Pixel coordinate grounding data:
________

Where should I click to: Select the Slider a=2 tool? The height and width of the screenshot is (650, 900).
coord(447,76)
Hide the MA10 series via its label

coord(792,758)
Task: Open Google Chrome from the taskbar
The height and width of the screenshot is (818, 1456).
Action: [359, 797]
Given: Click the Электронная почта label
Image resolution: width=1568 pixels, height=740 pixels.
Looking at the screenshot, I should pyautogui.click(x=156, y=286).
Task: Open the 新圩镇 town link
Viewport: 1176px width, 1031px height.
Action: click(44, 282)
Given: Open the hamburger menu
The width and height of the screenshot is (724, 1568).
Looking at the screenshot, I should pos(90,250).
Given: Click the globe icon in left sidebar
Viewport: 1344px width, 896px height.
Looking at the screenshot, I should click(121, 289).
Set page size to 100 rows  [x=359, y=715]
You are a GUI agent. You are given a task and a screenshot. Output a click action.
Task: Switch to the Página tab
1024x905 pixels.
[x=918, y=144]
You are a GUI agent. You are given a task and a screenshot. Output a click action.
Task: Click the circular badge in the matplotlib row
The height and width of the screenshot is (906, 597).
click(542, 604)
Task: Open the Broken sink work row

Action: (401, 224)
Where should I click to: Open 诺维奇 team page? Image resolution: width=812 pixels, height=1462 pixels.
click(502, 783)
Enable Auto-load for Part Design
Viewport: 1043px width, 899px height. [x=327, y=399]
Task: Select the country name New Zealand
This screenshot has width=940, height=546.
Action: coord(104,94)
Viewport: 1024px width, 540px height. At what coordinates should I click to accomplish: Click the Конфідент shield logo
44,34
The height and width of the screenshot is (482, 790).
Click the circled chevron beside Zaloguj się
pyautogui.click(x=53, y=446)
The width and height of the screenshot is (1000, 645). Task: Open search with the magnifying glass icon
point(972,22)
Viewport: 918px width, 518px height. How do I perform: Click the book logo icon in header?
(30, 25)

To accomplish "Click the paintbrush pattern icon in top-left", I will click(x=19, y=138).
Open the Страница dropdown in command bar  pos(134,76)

________

→ **Task to complete**: Every record above is to be written out exactly.

→ **Problem solution**:
Where should I click to: Select the Slider a=2 tool? The height and width of the screenshot is (650, 900).
coord(447,76)
Hide the MA10 series via its label

coord(792,758)
Task: Open Google Chrome from the taskbar
The height and width of the screenshot is (818, 1456).
Action: [359, 797]
Given: Click the Электронная почта label
Image resolution: width=1568 pixels, height=740 pixels.
Looking at the screenshot, I should pyautogui.click(x=156, y=286).
Task: Open the 新圩镇 town link
Viewport: 1176px width, 1031px height.
Action: click(44, 282)
Given: Open the hamburger menu
The width and height of the screenshot is (724, 1568).
Looking at the screenshot, I should pos(90,250).
Given: Click the globe icon in left sidebar
Viewport: 1344px width, 896px height.
Looking at the screenshot, I should click(121, 289).
Set page size to 100 rows  [x=359, y=715]
You are a GUI agent. You are given a task and a screenshot. Output a click action.
Task: Switch to the Página tab
1024x905 pixels.
[x=918, y=144]
You are a GUI agent. You are given a task and a screenshot. Output a click action.
Task: Click the circular badge in the matplotlib row
The height and width of the screenshot is (906, 597).
click(542, 604)
Task: Open the Broken sink work row

Action: (401, 224)
Where should I click to: Open 诺维奇 team page? Image resolution: width=812 pixels, height=1462 pixels.
click(502, 783)
Enable Auto-load for Part Design
Viewport: 1043px width, 899px height. [x=327, y=399]
Task: Select the country name New Zealand
This screenshot has width=940, height=546.
Action: coord(104,94)
Viewport: 1024px width, 540px height. At what coordinates should I click to accomplish: Click the Конфідент shield logo
44,34
The height and width of the screenshot is (482, 790).
Click the circled chevron beside Zaloguj się
pyautogui.click(x=53, y=446)
The width and height of the screenshot is (1000, 645). Task: Open search with the magnifying glass icon
point(972,22)
Viewport: 918px width, 518px height. How do I perform: Click the book logo icon in header?
(30, 25)

To accomplish "Click the paintbrush pattern icon in top-left", I will click(x=19, y=138).
Open the Страница dropdown in command bar  pos(134,76)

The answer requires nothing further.